→ Goal of the exercise
Pull every line with "dropdown" from the entries below.

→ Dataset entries
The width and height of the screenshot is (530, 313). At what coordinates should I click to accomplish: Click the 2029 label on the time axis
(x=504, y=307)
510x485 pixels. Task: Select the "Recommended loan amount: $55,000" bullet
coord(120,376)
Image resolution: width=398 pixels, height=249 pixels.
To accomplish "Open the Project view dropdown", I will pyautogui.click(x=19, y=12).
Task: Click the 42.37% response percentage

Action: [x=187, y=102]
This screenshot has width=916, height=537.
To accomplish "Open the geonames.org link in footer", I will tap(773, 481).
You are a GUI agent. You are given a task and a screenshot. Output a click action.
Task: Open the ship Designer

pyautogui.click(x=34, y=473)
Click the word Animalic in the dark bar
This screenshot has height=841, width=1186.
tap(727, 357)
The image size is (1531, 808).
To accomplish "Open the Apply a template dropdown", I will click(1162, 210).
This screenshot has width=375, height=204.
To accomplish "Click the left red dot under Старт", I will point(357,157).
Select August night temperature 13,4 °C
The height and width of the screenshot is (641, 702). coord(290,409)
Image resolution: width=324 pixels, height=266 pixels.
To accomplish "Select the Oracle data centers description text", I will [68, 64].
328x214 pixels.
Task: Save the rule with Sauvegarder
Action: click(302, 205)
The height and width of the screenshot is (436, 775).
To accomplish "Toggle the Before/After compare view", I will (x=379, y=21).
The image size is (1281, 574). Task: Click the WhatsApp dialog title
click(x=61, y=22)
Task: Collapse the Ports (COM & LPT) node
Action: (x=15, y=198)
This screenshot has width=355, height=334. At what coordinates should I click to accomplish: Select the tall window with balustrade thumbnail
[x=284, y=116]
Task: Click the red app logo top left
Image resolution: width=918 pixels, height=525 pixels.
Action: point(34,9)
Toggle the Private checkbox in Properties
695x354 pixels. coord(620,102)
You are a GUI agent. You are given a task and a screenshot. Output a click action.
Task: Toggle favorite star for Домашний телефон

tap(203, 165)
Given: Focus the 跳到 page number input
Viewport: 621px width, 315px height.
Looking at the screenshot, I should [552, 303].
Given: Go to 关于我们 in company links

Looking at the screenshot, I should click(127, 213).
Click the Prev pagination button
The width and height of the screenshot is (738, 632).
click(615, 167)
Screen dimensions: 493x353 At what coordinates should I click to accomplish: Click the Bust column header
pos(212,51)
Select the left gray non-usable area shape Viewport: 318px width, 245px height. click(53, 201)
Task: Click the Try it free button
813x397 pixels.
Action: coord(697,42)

→ Expected answer
To accomplish "Open the Project view dropdown", I will pyautogui.click(x=19, y=12).
To accomplish "Open the Apply a template dropdown", I will click(1162, 210).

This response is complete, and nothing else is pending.